Praying can be a luxury

Conditions highly suggest that a law "Prayer for all" be made, taking the current scenario in notice where women have to fight to worship. Gone are the times of the Vedic age where women participated as equal partners in all the rituals, it is now a time when they have to fight to be able to pray. Last year after a lot of struggle women were allowed into the premises of Shani Shingnapur Temple in Maharashtra. Recently, the Supreme Court of India in its landmark judgement legalised everybody's entry in Sabarimala Temple.

Girls and women of menstruating age - 10 - 50years - are not allowed in the premises of the Sarimala shrine, a temple which houses Lord Ayyapan.

The Supreme Court called the ban a representation of gender discrimination and ordered a judgement against it. The said ban has statutory backing in Rule 3(b) of the Kerala Hindu Places of Public Worship (Authorisation of Entry) Rules, 1965.

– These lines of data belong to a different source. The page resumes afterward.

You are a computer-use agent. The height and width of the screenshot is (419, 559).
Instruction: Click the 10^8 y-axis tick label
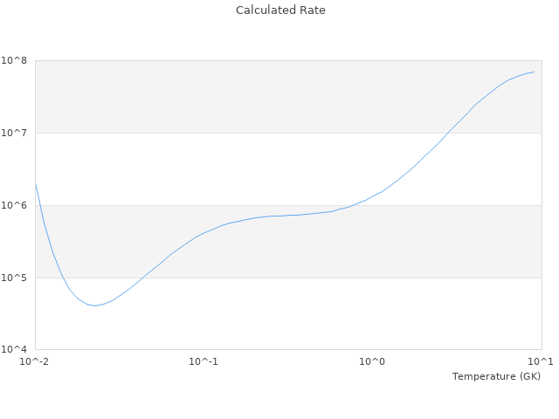tap(14, 60)
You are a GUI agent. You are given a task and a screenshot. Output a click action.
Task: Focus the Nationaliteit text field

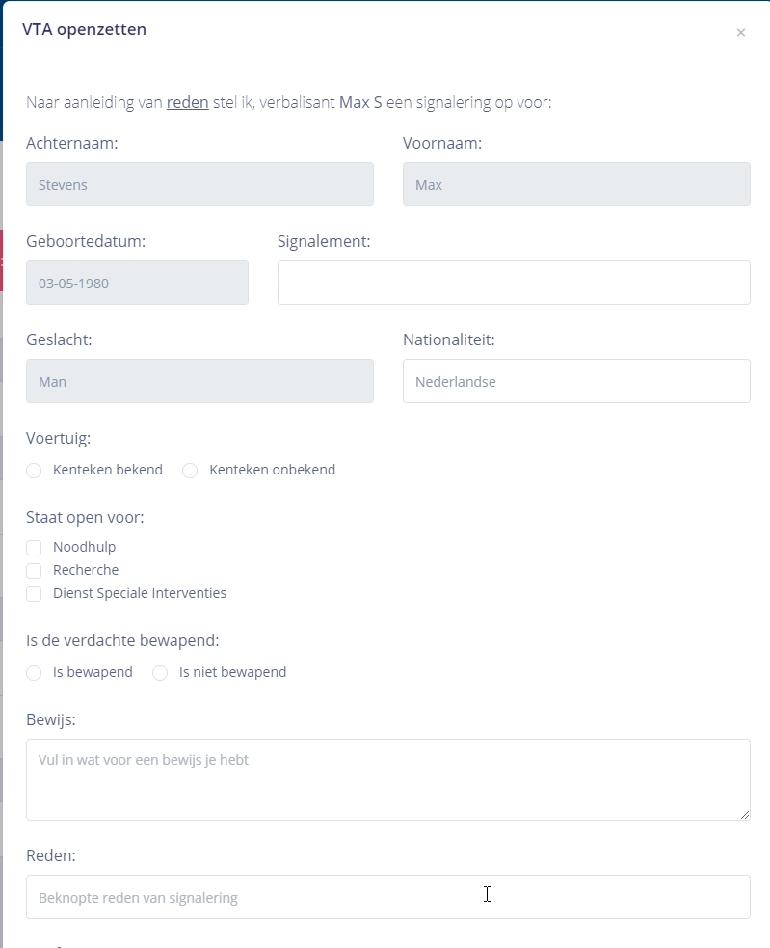(576, 381)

The bench headed by Chief Justice Dipak Misra along with Justices RF Nariman, AM Khanwilkar, and Indu Malhotra said, "The right to enter a temple is not dependent on a legislation. It is the constitutional right."

According to an article by NDTV, "Every woman is also the creation of God and why should there be discrimination against them in employment or worship," said Justice DY Chandrachud, who was part of the five-judge constitutional bench that was hearing the case.

In October last year, the top court referred the issue to a Constitution bench, framing five "significant" questions. The main question was whether the traditional ban amounts to discrimination against women and violates their fundamental rights under the Constitution.

But this is not the win we all aim for, there are still a lot of places of worship in the country where women are not allowed to enter the premises of the temple, as it is considered that they might disrupt the whole pious process.

Located on the west coast of Mumbai, Haji Ali Dargah restricts entry of women. The reason stated by the trustees of the Haji Ali Dargah to the Bombay High court was that: "The trustees are unanimous on the point that entry of women in close proximity of a grave of male Muslim saint is a grievous sin as per Islam and as such governed by Constitution law and particularly Article 26 of the Constitution, which confers upon the Trust a fundamental right to manage its own affairs of religion and as such interference is uncalled for by any third agency."

Entry to the inner sanctum is restricted to women since June 2012. Similar rules have been laid down for women in Nizamuddin Dargah, Delhi. Lord Kartikeya Temple in Rajasthan boasts of a myth that claims to curse any women who enter the premise as they worship the celibate form of the lord. Ranakpur Temple comes with a lot of regulations for the women visiting, with days and outfits deciding their entry.

The recent judgment of the Supreme Court is a welcome move to end discrimination against women in places of worship.